Melody and the Tyranny is an EP released by Velvet Revolver as a precursor to their album Libertad. It includes two tracks from Libertad as well as the Talking Heads cover "Psycho Killer" and a live rendition of "Do It for the Kids", a song from Velvet Revolver's debut album, Contraband. The documentary on the making of Libertad was Produced and Directed by Rocco Guarino.

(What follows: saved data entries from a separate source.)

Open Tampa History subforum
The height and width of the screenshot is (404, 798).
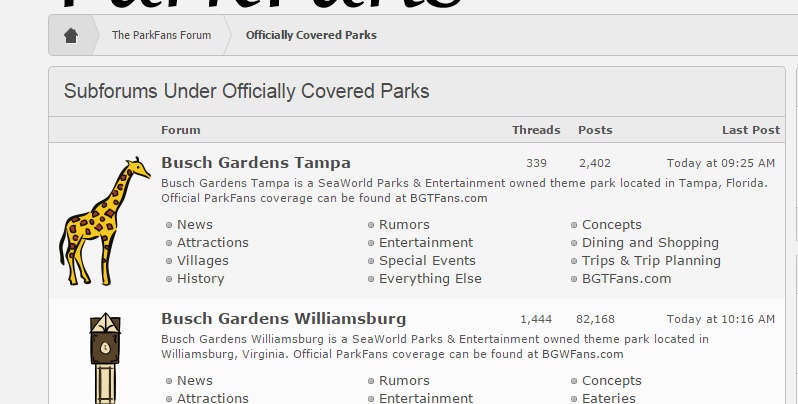coord(201,279)
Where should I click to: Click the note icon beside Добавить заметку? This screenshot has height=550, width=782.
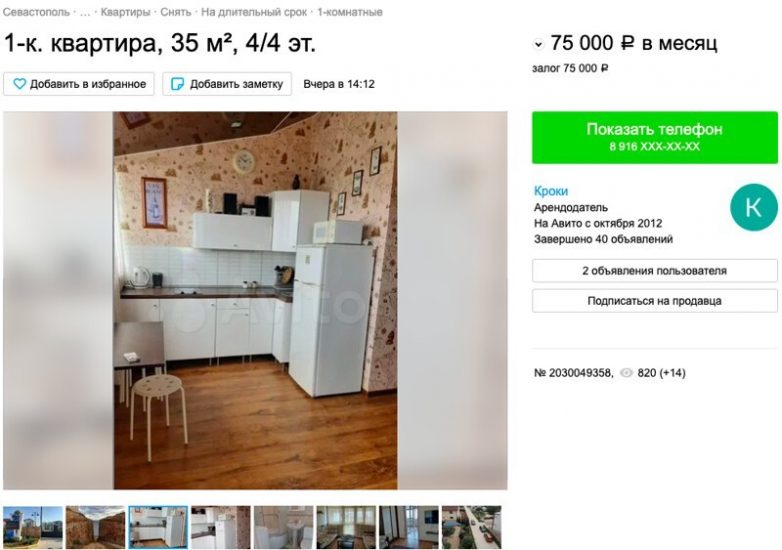(x=178, y=84)
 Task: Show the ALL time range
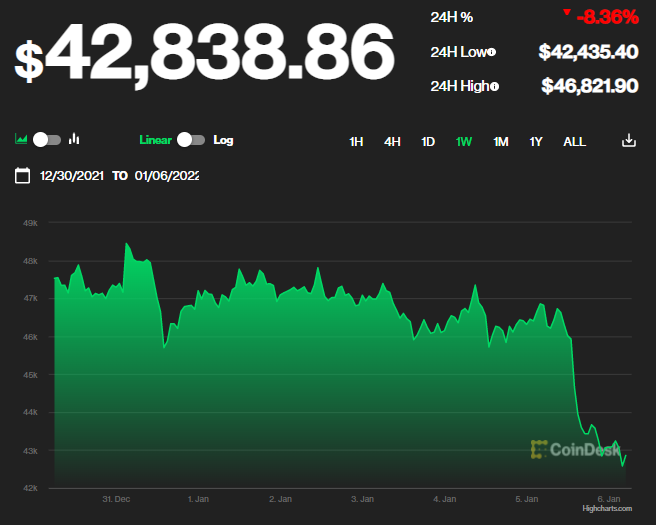(574, 142)
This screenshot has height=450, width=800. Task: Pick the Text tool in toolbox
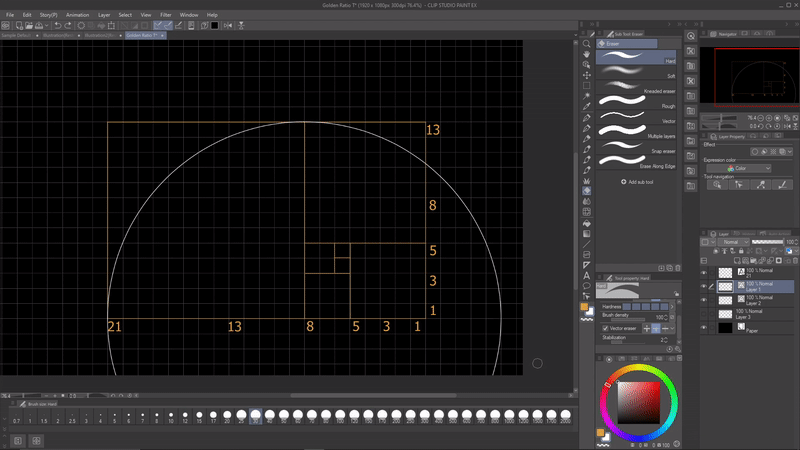pos(587,275)
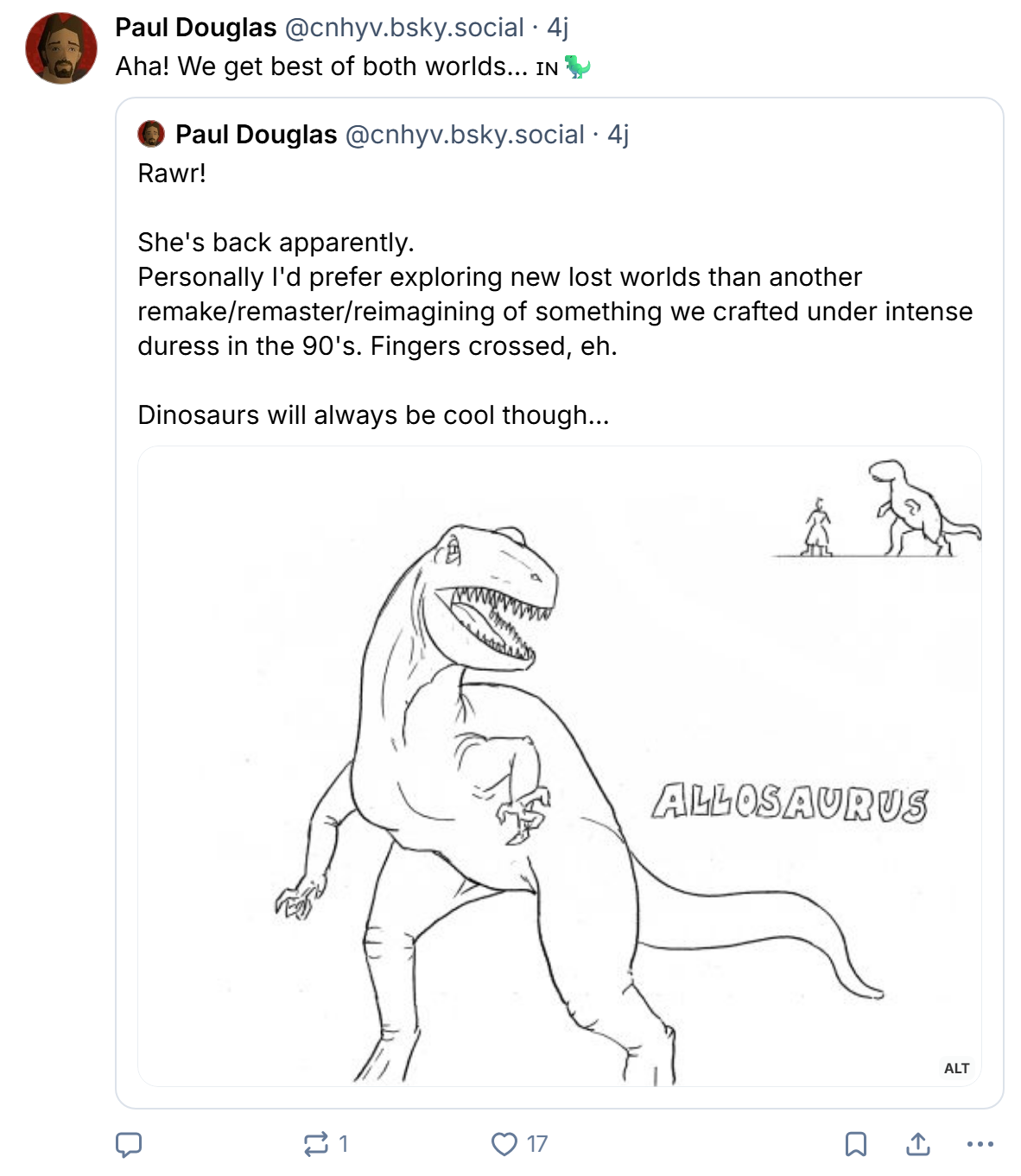Click the quoted post's @cnhyv.bsky.social handle
The image size is (1021, 1176).
[x=465, y=135]
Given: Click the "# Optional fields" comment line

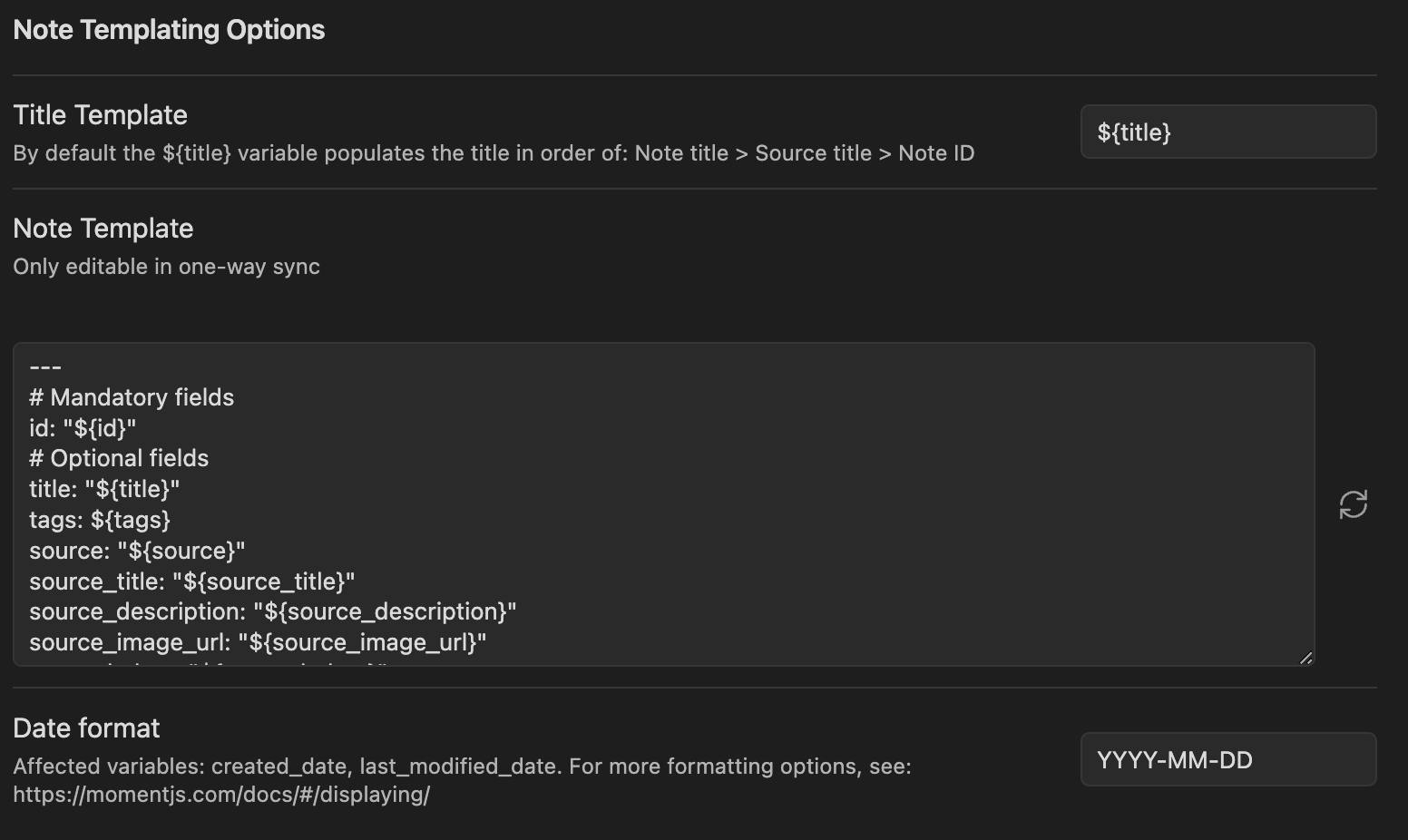Looking at the screenshot, I should click(x=119, y=458).
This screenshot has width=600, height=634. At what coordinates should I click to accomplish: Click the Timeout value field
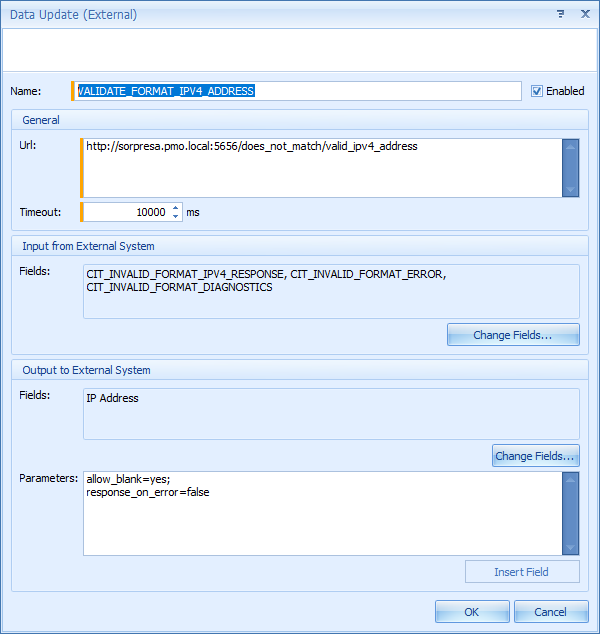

The EP received a European and Australian release and was not released in North America. It was limited to just 5,000 copies.

Track listing
 "She Builds Quick Machines" (Scott Weiland, Slash, Duff McKagan, Matt Sorum, Dave Kushner)
 "Just Sixteen" (Weiland, Slash, McKagan, Sorum, Kushner)
 "Psycho Killer" (David Byrne, Chris Frantz, Tina Weymouth)
 "Making of Libertad" – 5 minute piece (video)
 "Do It for the Kids" – live (video) (Weiland, Slash, McKagan, Sorum, Kushner)

Personnel
 Scott Weiland – lead vocals
 Slash – lead guitar
 Dave Kushner – rhythm guitar
 Duff McKagan – bass, backing vocals
 Matt Sorum – drums, percussion, backing vocals

Chart

References

2007 EPs
Velvet Revolver albums
RCA Records EPs
Albums produced by Brendan O'Brien (record producer)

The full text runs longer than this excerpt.